The lowland game bird team has started the three-year radio tracking project following difficult breeding seasons, with no more than a handful of hens producing under 20 chicks each year.
To understand the lack of response from wild gamebirds, the team will tag and follow 40 hen pheasants from March through to the end of the breeding season. The researchers will investigate factors, such as habitat use, reasons for adult mortality in the pre-breeding phase, monitor nest predation and document-fledged chick survival where possible.
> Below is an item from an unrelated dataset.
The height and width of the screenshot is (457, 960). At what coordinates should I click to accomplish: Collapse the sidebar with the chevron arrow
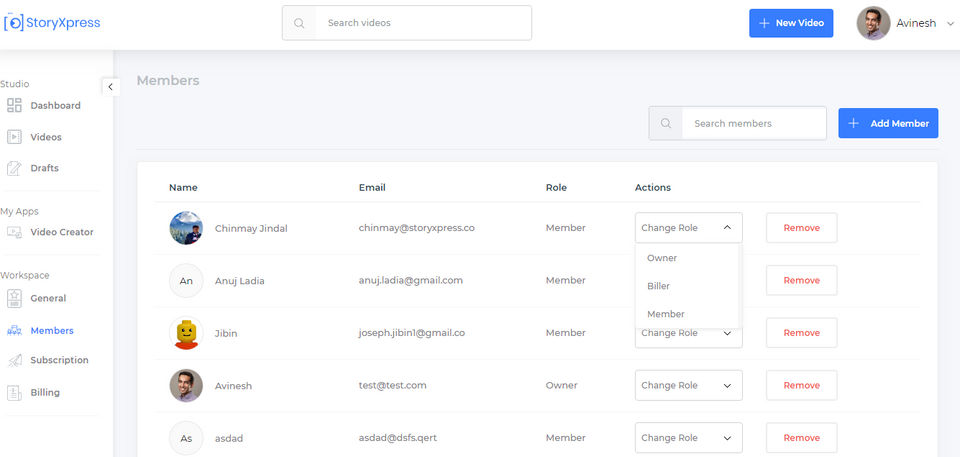coord(110,87)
In addition to radiotracking, trail cameras will be used to identify nest predation events and sampling of carcases, droppings and soil which will provide insight in to disease and worm burdens on the site.
Rufus Sage, who is head of lowland gamebird research at GWCT, said: “During the early years of GWCT ownership, the Allerton Project Estate supported a healthy population of wild breeding pheasants with no releasing. This was followed by withdrawal of wild bird keepering which demonstrated, among other things, the demise of the wild pheasant population. In recent years, the aim has switched to supporting a wild breeding pheasant population on the farm alongside the release-based shoot.”
“Ultimately, the aim of this project is to implement a specific management plan that provides the Allerton Project with the best chance of re-establishing wild gamebirds alongside releasing.”
So far, using the licence from Natural England to catch and tag pheasants, GWCT students Meg Speck and Charlotte Parker have caught and tagged 40 hen pheasants. Radio-tracking work has started, and GWCT will report its findings in the autumn.
The shoot at Loddington has been running since 1992 when the demonstration farm opened.
For demonstration and research reasons, the approach to the shoot’s management has varied from full-scale, wild bird keepering during the first 10 years of the project, to the systematic removal of predator control and supplementary feeding, being to quantify their contribution to both game and wider wildlife species. A great deal has been learnt over this period and, in 2011, the shoot was rebuilt, but this time with an emphasis on running a sensitively-managed released bird shoot supplemented by wild game. Important components of wild game management are being improved or reinstated, such as nesting, brood-rearing and winter driving cover, supplementary feeding and spring and summer predator control.
Austin Weldon, central advisor at GWCT, explained: “Despite these efforts, wild game continues to perform poorly but, interestingly, songbirds have almost doubled in number and hares have also responded positively.”